With his grandfather’s Razorback hat in one hand and a book signed by Frank Broyles in the other, Neighbors recalled his favorite memories sports memories — Roland Sales’ MVP performance in the Orange Bowl, U.S. Reed’s half-court shot to beat Louisville in the NCAA Tournament and Scotty Thurman’s 3-pointer to beat Duke in the national championship game.

“I remember where I was for all those,” said Neighbors, who admitted he cried when Arkansas lost “until an embarrassing age.”

Among the family with Neighbors that day was his daughter, Abby, and son, Alec. Neighbors and their mother divorced and they grew up in Rogers.

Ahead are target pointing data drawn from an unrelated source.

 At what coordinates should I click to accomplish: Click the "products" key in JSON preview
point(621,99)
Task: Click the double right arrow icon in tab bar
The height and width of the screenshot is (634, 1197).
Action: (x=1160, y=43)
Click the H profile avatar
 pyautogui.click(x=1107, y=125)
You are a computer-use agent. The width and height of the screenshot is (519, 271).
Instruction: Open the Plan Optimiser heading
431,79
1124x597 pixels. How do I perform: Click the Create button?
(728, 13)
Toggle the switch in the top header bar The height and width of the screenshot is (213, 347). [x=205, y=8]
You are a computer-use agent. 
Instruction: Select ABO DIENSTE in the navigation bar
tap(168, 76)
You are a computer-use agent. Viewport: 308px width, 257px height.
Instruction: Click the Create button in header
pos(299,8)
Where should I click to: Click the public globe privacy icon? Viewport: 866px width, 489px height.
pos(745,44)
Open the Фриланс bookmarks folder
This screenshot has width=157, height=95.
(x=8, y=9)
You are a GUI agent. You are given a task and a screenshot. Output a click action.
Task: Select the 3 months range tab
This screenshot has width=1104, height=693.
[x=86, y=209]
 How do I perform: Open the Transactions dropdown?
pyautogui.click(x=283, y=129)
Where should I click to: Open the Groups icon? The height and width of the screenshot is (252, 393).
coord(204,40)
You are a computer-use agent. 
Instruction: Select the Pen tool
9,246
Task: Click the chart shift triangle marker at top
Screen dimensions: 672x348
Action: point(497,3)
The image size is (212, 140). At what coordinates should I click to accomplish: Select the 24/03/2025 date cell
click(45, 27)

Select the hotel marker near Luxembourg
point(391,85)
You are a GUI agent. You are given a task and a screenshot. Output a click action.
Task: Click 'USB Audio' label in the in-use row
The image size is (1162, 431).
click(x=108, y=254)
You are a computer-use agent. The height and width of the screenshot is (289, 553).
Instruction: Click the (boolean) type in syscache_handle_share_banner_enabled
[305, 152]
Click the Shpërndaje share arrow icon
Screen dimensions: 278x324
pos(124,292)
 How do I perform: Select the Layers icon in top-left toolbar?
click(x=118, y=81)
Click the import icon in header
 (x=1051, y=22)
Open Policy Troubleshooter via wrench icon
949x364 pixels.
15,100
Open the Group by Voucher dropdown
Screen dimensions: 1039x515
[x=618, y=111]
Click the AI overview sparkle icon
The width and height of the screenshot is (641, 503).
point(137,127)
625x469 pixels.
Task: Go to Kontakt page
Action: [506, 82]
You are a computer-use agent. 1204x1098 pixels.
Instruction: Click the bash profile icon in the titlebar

His daughter now is a junior at Arkansas.

“It was a factor,” said Neighbors, who noted he left “10 other daughters” behind as players at Washington.

Also in attendance was Neighbors’ mother, who still lives in Greenwood and who already has received multiple visits home from her son. He plans to go back in May as the keynote speaker at the high school graduation.

Neighbors is balancing family and work the way he always wanted.

“There are a lot of times when coming home could bury somebody, because your emotions are such that you may be making an emotional decision that overrides a career decision,” Efurd said. “I don’t think that’s the case with Mike. He definitely has a number of reasons to come back to Arkansas.”